Data-parallel functions¤

The data-parallel functions build sharding specifications and place data and model state across devices:

from datarax.distributed import (
    DeviceMeshManager,
    create_data_parallel_sharding,
    place_batch_on_shards,
    place_model_state_on_shards,
    reduce_gradients_across_devices,
)

# Create a data-parallel mesh
mesh = DeviceMeshManager.create_data_parallel_mesh()

# Create sharding specification for data parallelism
sharding = create_data_parallel_sharding(mesh)

# Shard a batch across devices
sharded_batch = place_batch_on_shards(batch, sharding)

# Shard model state across devices (replicated by default)
sharded_state = place_model_state_on_shards(state, mesh)

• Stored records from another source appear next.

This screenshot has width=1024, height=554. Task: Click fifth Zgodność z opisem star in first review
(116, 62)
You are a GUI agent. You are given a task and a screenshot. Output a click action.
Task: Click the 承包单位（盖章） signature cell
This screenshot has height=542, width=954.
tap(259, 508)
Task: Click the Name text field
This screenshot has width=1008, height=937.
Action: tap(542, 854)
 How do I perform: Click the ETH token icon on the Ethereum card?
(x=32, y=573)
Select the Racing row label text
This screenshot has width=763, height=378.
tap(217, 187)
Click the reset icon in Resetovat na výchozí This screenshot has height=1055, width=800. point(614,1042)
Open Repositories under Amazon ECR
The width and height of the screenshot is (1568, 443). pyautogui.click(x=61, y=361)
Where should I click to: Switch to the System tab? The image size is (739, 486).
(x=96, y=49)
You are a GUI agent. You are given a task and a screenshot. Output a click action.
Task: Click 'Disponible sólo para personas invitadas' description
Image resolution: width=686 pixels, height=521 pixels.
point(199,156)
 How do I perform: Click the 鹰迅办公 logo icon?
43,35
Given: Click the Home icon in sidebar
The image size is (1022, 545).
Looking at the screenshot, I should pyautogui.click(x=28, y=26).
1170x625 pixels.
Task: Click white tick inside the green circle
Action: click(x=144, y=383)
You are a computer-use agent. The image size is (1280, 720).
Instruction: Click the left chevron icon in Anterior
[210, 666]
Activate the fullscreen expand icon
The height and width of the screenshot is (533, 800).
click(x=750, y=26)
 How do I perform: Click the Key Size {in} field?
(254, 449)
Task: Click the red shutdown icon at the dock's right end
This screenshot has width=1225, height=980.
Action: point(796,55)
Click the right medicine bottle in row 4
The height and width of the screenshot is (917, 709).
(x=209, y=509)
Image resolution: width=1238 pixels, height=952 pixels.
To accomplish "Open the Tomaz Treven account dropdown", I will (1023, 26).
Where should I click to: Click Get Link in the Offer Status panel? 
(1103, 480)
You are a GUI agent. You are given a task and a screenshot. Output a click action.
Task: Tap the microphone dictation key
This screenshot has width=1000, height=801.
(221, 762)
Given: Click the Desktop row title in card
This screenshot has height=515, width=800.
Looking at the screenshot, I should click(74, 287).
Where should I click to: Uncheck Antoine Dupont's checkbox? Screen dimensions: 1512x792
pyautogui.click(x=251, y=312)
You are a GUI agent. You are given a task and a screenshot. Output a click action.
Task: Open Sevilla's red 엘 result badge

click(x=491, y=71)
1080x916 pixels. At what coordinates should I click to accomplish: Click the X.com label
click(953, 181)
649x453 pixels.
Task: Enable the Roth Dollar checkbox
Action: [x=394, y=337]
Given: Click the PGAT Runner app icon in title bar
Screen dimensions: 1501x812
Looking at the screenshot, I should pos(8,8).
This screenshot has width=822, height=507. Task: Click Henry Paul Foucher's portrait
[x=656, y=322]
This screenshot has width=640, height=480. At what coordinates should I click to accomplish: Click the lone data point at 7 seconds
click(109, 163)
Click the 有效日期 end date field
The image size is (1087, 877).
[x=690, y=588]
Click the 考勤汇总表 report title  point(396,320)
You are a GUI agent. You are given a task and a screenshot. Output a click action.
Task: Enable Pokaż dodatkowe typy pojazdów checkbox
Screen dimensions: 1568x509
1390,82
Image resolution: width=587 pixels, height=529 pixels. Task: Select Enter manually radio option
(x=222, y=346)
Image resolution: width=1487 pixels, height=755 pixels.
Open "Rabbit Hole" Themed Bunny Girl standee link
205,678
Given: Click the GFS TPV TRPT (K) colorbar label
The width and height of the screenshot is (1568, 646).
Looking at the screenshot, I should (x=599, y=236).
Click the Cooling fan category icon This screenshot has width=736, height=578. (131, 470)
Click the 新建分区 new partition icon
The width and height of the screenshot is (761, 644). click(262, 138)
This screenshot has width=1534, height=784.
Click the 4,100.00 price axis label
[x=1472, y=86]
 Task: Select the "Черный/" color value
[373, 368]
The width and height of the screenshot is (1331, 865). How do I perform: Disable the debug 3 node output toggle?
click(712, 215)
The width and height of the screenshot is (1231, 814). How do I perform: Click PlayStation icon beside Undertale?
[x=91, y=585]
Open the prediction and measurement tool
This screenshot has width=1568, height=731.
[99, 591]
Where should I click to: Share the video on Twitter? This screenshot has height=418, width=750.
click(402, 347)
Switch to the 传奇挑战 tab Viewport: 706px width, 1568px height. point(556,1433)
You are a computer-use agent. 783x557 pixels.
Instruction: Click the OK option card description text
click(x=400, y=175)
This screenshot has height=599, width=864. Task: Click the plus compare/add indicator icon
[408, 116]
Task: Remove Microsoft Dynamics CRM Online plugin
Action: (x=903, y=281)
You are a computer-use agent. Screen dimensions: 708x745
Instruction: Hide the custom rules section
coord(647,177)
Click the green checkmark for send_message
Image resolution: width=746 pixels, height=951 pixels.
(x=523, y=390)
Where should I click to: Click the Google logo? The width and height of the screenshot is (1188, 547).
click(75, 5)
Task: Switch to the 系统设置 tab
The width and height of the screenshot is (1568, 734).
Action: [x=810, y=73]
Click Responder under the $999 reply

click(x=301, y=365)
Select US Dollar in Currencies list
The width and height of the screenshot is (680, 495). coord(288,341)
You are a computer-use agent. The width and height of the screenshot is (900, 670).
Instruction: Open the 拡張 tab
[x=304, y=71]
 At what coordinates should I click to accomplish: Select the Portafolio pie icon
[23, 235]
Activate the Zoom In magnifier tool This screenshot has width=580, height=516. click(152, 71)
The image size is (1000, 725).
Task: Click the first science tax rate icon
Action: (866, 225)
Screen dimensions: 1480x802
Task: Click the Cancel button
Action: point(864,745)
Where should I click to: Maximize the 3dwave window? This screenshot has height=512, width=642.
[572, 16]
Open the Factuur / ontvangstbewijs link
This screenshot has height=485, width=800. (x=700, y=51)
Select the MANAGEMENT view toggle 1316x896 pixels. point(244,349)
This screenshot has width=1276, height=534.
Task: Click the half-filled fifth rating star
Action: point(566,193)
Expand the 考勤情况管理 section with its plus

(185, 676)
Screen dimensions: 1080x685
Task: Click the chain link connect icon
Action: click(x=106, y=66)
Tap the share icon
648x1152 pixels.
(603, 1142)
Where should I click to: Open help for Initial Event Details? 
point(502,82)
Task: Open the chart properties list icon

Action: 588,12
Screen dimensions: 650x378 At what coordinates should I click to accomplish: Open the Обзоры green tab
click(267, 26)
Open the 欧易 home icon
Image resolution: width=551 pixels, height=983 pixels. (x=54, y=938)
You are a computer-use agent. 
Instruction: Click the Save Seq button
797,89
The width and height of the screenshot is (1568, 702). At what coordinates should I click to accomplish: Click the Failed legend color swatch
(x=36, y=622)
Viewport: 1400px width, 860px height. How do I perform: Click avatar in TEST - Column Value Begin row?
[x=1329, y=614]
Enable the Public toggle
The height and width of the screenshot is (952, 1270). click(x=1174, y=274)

# Reduce gradients across devices (only valid inside pmap/shard_map)
reduced_grads = reduce_gradients_across_devices(gradients, reduce_type="mean")

Metrics functions¤

The metrics functions aggregate values across devices. Two variants are provided:

SPMD functions (reduce_mean, reduce_sum, reduce_custom, ...) operate on global arrays and work inside nnx.jit with an active mesh. They take no axis_name.
Collective functions (reduce_mean_collective, reduce_sum_collective, all_gather) use lax.p* collectives and are only valid inside a pmap or shard_map context. They accept an axis_name.

from datarax.distributed import (
    collect_from_devices,
    reduce_custom,
    reduce_mean,
    reduce_sum,
)

# Compute mean of metrics across devices (SPMD)
reduced_metrics = reduce_mean(metrics)

# Compute sum of metrics across devices (SPMD)
sum_metrics = reduce_sum(metrics)

# Apply custom per-metric reduction operations
custom_metrics = reduce_custom(
    metrics,
    reduce_fn={
        "loss": "mean",
        "accuracy": "mean",
        "step": "max",
    },
)

# Split stacked per-device metrics into per-device lists
device_metrics = collect_from_devices(metrics)

Example: Data-Parallel Training¤

Here's a simple example of data-parallel training with Datarax's distributed components using the SPMD path (nnx.jit with an active mesh). Parameters are replicated across devices and the batch is sharded along the data axis; the XLA compiler handles gradient all-reduce automatically.

import flax.nnx as nnx
import jax
import optax

from datarax.distributed import (
    DeviceMeshManager,
    create_data_parallel_sharding,
    place_batch_on_shards,
)

# Create the device mesh and data-parallel sharding
mesh = DeviceMeshManager.create_data_parallel_mesh()
sharding = create_data_parallel_sharding(mesh)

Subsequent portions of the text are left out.